*** Opening of Supplied material ***
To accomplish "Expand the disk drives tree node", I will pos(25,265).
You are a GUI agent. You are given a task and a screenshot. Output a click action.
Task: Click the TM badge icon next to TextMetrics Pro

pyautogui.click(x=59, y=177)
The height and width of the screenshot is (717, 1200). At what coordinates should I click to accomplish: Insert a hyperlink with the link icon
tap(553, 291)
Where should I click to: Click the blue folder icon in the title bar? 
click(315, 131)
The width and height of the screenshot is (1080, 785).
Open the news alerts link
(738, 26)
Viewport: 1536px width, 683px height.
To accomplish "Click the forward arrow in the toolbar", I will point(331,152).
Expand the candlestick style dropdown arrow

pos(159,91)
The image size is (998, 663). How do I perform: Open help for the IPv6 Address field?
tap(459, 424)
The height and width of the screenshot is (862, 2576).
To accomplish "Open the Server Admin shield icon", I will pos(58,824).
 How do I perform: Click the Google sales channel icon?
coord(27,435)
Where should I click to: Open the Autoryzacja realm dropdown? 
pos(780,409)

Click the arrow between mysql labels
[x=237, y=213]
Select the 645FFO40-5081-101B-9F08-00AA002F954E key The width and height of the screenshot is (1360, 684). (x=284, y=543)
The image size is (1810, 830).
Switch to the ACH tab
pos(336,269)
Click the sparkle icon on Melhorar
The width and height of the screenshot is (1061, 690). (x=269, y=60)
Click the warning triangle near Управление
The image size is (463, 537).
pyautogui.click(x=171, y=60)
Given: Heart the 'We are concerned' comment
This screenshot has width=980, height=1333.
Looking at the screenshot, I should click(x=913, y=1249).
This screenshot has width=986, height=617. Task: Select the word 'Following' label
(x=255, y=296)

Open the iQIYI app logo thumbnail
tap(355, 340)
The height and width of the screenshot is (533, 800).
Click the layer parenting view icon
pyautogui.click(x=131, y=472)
*** Close of Supplied material ***
Task brief
Each entry above should be repeated exactly, with no line left out.

Your solution
To accomplish "Expand the disk drives tree node", I will pos(25,265).
You are a GUI agent. You are given a task and a screenshot. Output a click action.
Task: Click the TM badge icon next to TextMetrics Pro

pyautogui.click(x=59, y=177)
The height and width of the screenshot is (717, 1200). At what coordinates should I click to accomplish: Insert a hyperlink with the link icon
tap(553, 291)
Where should I click to: Click the blue folder icon in the title bar? 
click(315, 131)
The width and height of the screenshot is (1080, 785).
Open the news alerts link
(738, 26)
Viewport: 1536px width, 683px height.
To accomplish "Click the forward arrow in the toolbar", I will point(331,152).
Expand the candlestick style dropdown arrow

pos(159,91)
The image size is (998, 663). How do I perform: Open help for the IPv6 Address field?
tap(459, 424)
The height and width of the screenshot is (862, 2576).
To accomplish "Open the Server Admin shield icon", I will pos(58,824).
 How do I perform: Click the Google sales channel icon?
coord(27,435)
Where should I click to: Open the Autoryzacja realm dropdown? 
pos(780,409)

Click the arrow between mysql labels
[x=237, y=213]
Select the 645FFO40-5081-101B-9F08-00AA002F954E key The width and height of the screenshot is (1360, 684). (x=284, y=543)
The image size is (1810, 830).
Switch to the ACH tab
pos(336,269)
Click the sparkle icon on Melhorar
The width and height of the screenshot is (1061, 690). (x=269, y=60)
Click the warning triangle near Управление
The image size is (463, 537).
pyautogui.click(x=171, y=60)
Given: Heart the 'We are concerned' comment
This screenshot has width=980, height=1333.
Looking at the screenshot, I should click(x=913, y=1249).
This screenshot has width=986, height=617. Task: Select the word 'Following' label
(x=255, y=296)

Open the iQIYI app logo thumbnail
tap(355, 340)
The height and width of the screenshot is (533, 800).
Click the layer parenting view icon
pyautogui.click(x=131, y=472)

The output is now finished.